Document segment
You probably remember the derivatives of $\sin (x)$, $x^{8}$, and $e^{x}$. But what about functions like $\sin (2x-1)$, $(3x^{2}-4x+1)^{8}$, or $e^{-x^{2}}$? How do we take the derivative of compositions of functions?
The Chain Rule allows us to use our knowledge of the derivatives of functions $f(x)$ and $g(x)$ to find the derivative of the composition $f(g(x))$:
Suppose a function $g(x)$ is differentiable at $x$ and $f(x)$ is differentiable at $g(x)$. Then the composition $f(g(x))$ is differentiable at $x$.
Letting $y=f(g(x))$ and $u=g(x)$, $$ \frac{dy}{dx}=\frac{dy}{du}\cdot\frac{du}{dx}. $$ Using alternative notation, \begin{eqnarray*} \frac{d}{dx}\left[ f(g(x)) \right] & = & f'(g(x))g'(x), \\ \frac{d}{dx}\left[ f(u) \right] & = & f'(u)\frac{du}{dx}. \end{eqnarray*}
The three formulations of the Chain Rule given here are identical in meaning. In words, the derivative of $f(g(x))$ is the derivative of $f$, evaluated at $g(x)$, multiplied by the derivative of $g(x)$.

Given instruction 1
Could you quote the rows word for word, starting with the first row and going on through the row containing "will tap(86, 218).", with both ends included?
Given instruction 2
Can you continue the chain rule passage from where it stops?
The chain rule passage and the rows that come after it are unrelated material.

Data listing
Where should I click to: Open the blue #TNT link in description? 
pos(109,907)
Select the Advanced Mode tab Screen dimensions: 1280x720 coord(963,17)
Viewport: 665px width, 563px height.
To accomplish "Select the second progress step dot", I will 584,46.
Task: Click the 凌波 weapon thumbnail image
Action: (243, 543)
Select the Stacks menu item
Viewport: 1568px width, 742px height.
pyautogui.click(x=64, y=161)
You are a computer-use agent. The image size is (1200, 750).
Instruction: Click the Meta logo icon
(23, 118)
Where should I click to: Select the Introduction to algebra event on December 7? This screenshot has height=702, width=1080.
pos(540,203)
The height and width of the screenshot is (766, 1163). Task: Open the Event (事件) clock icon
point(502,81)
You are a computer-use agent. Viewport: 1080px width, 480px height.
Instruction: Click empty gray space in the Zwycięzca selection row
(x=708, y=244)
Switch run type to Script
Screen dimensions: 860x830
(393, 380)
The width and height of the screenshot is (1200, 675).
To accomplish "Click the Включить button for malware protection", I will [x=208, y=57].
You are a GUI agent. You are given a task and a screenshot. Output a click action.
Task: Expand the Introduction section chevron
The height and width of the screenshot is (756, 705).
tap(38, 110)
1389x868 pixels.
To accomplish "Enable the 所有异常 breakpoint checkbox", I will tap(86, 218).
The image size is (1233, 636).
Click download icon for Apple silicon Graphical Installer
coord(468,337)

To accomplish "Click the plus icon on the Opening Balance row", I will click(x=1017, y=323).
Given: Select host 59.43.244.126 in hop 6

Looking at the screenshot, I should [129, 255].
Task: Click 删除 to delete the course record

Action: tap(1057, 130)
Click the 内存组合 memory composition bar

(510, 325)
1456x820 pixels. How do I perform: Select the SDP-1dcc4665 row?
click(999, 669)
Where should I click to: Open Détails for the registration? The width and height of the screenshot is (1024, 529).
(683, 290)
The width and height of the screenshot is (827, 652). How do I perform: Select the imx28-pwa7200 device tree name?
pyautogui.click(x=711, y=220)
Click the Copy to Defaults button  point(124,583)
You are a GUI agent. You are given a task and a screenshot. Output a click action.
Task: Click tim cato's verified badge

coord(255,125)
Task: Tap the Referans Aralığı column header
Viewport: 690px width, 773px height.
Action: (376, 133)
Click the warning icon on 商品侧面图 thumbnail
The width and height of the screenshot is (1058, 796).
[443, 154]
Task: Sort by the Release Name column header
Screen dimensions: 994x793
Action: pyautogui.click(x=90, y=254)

Final result 1
Where should I click to: Open the blue #TNT link in description? 
pos(109,907)
Select the Advanced Mode tab Screen dimensions: 1280x720 coord(963,17)
Viewport: 665px width, 563px height.
To accomplish "Select the second progress step dot", I will 584,46.
Task: Click the 凌波 weapon thumbnail image
Action: (243, 543)
Select the Stacks menu item
Viewport: 1568px width, 742px height.
pyautogui.click(x=64, y=161)
You are a computer-use agent. The image size is (1200, 750).
Instruction: Click the Meta logo icon
(23, 118)
Where should I click to: Select the Introduction to algebra event on December 7? This screenshot has height=702, width=1080.
pos(540,203)
The height and width of the screenshot is (766, 1163). Task: Open the Event (事件) clock icon
point(502,81)
You are a computer-use agent. Viewport: 1080px width, 480px height.
Instruction: Click empty gray space in the Zwycięzca selection row
(x=708, y=244)
Switch run type to Script
Screen dimensions: 860x830
(393, 380)
The width and height of the screenshot is (1200, 675).
To accomplish "Click the Включить button for malware protection", I will [x=208, y=57].
You are a GUI agent. You are given a task and a screenshot. Output a click action.
Task: Expand the Introduction section chevron
The height and width of the screenshot is (756, 705).
tap(38, 110)
1389x868 pixels.
To accomplish "Enable the 所有异常 breakpoint checkbox", I will tap(86, 218).

Final result 2
Examples
- To differentiate $\sin (2x-1)$, we identify $u=2x-1$. Then
\begin{eqnarray*} \frac{d}{dx}\left[ \sin(2x-1)\right] & = & \frac{d}{du} \left[ \sin (u) \right] \cdot \frac{d}{dx} \left[ 2x-1 \right] \\ & = & \cos (u) \cdot 2 \\ & = & 2 \cos (2x-1). \end{eqnarray*}
\begin{eqnarray*} f(x) & = & \sin (x) \\ g(x) & = & 2x-1 \\ f(g(x)) & = & \sin (2x-1) \end{eqnarray*}
- To differentiate $\left( 3x^{2} – 4x + 1 \right)^{8}$, we
identify $u=3x^2-4x+1$. Then
\begin{eqnarray*} \frac{d}{dx} \left[\left( 3x^{2} – 4x + 1 \right)^{8}\right] & = & \frac{d}{du}\left[ u^8 \right] \cdot \frac{d}{dx}\left[ 3x^2-4x+1 \right] \\ & = & 8u^7 \cdot (6x-4) \\ & = & 8 (6x-4)\left( 3x^{2} – 4x + 1 \right)^{7}. \end{eqnarray*}
\begin{eqnarray*} f(x) & = & x^8 \\ g(x) & = & 3x^{2} – 4x + 1 \\ f(g(x)) & = & \left( 3x^{2} – 4x + 1 \right)^{8} \end{eqnarray*}
- To differentiate $e^{-x^{2}}$, we identify $u=-x^{2}$. Then
\begin{eqnarray*} \frac{d}{dx} \left[ e^{-x^{2}} \right] & = & \frac{d}{du}\left[ e^u \right] \cdot \frac{d}{dx}\left[ -x^2 \right] \\ & = & e^u \cdot (-2x) \\ & = & -2xe^{-x^2}. \end{eqnarray*}
\begin{eqnarray*} f(x) & = & e^x \\ g(x) & = & -x^2 \\ f(g(x)) & = & e^{-x^{2}} \end{eqnarray*}
Sometimes you will need to apply the Chain Rule several times in order to differentiate a function.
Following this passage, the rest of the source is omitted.